• Exercise requirements
The reply must contain exactly the lines below from the one with "Given: Click the FY 2019-20 Budget heading" down to the one with "The image size is (833, 431).", both included, and nothing more; please omit the pictures.

• Input data
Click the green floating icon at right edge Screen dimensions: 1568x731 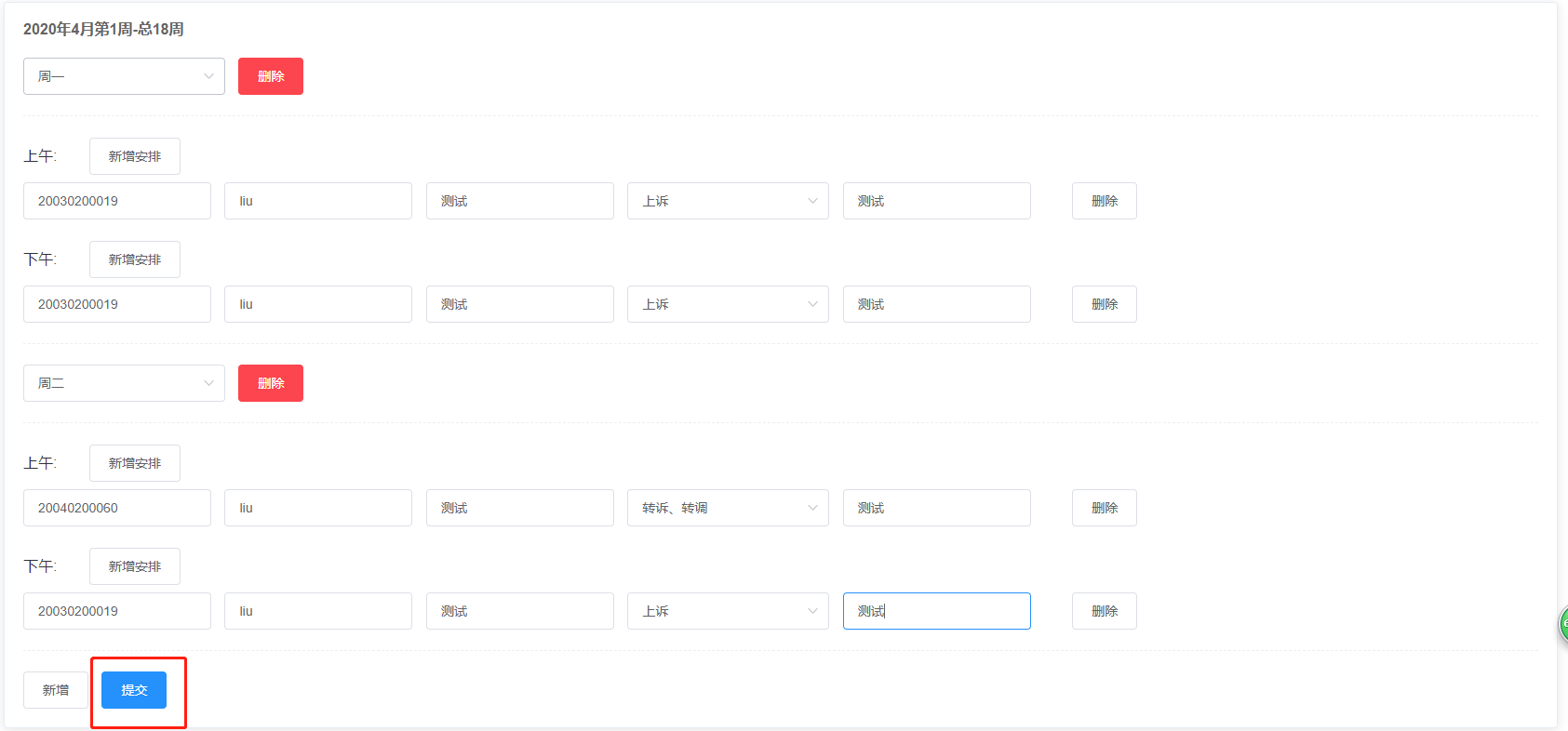tap(1563, 624)
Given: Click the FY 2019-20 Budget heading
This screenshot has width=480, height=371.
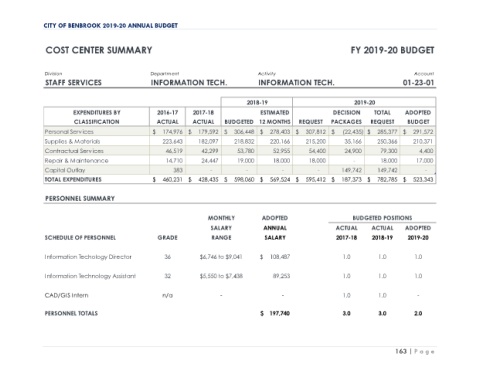Looking at the screenshot, I should coord(392,50).
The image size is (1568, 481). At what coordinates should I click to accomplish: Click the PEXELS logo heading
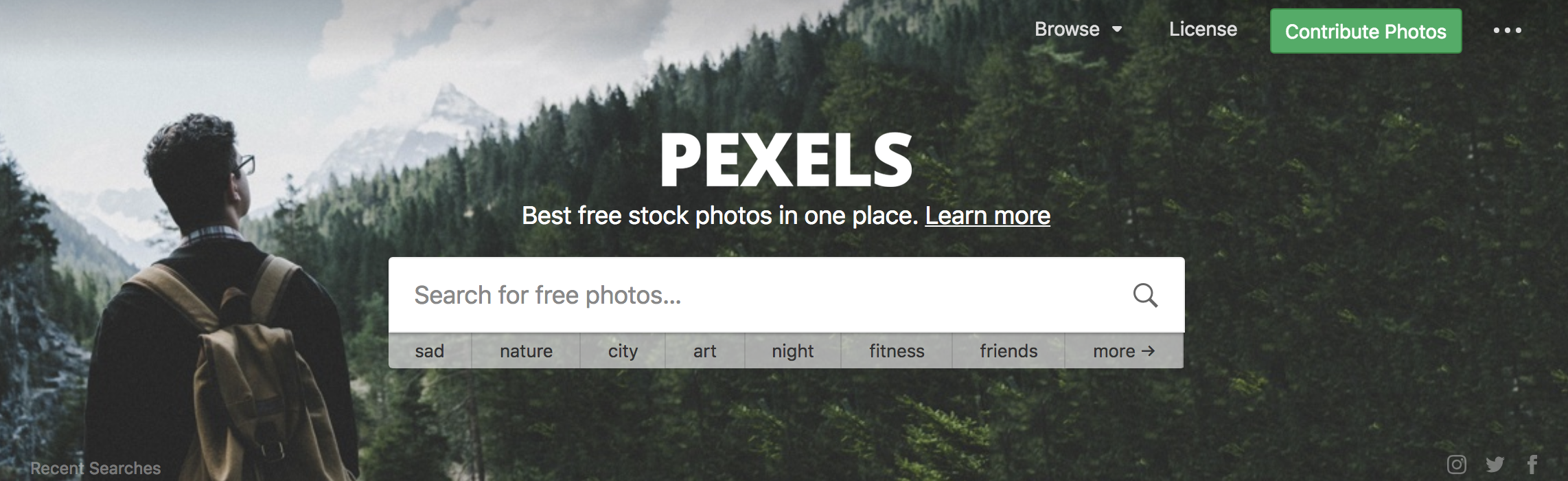[x=786, y=160]
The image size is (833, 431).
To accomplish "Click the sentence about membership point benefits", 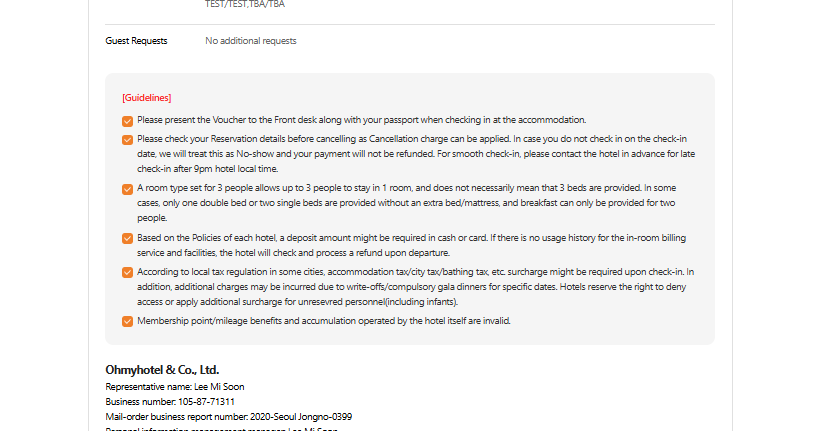I will click(x=324, y=321).
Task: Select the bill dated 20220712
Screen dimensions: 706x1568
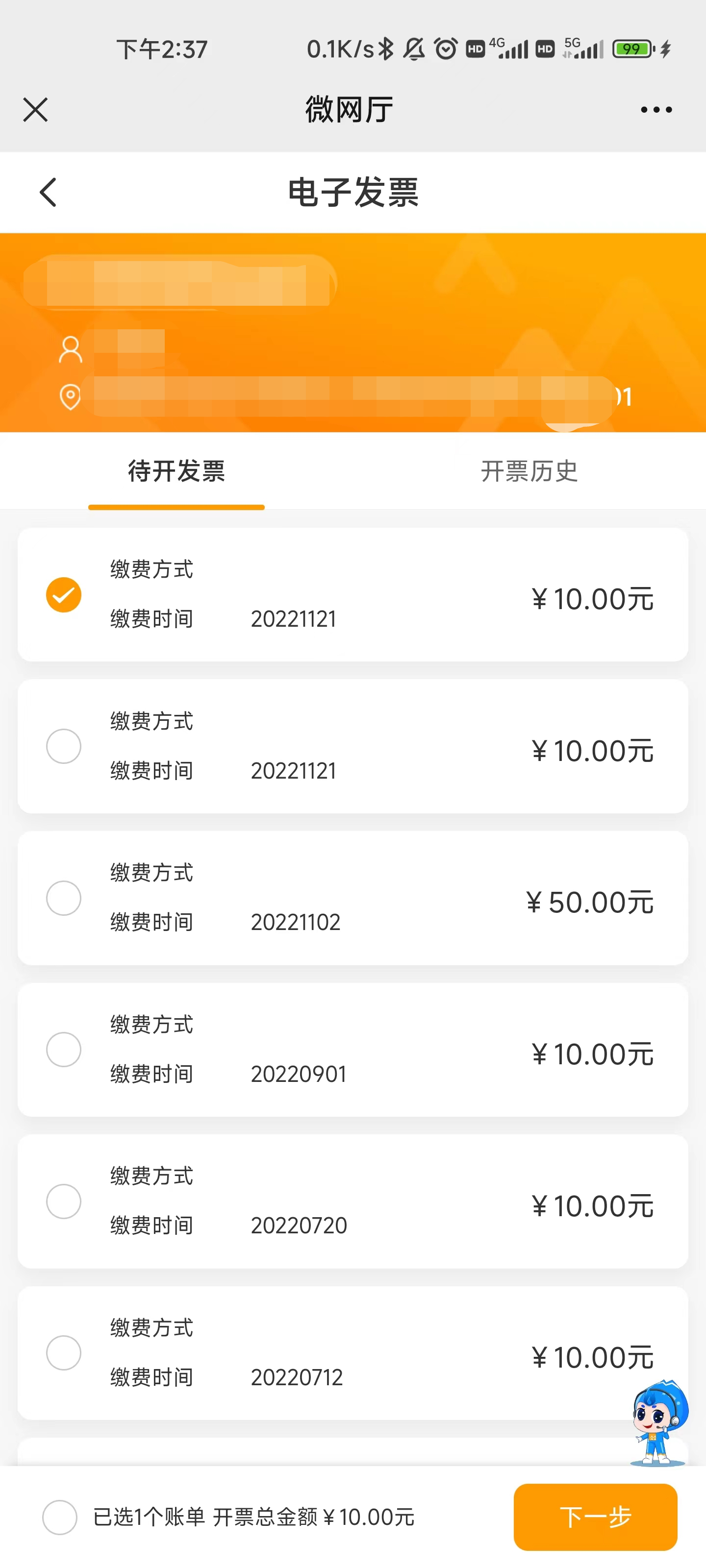Action: [64, 1352]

• Task answer
Given: Click the FY 2019-20 Budget heading
This screenshot has width=480, height=371.
Looking at the screenshot, I should coord(392,50).
The image size is (1568, 481). At what coordinates should I click to accomplish: Click the PEXELS logo heading
[x=786, y=160]
The image size is (833, 431).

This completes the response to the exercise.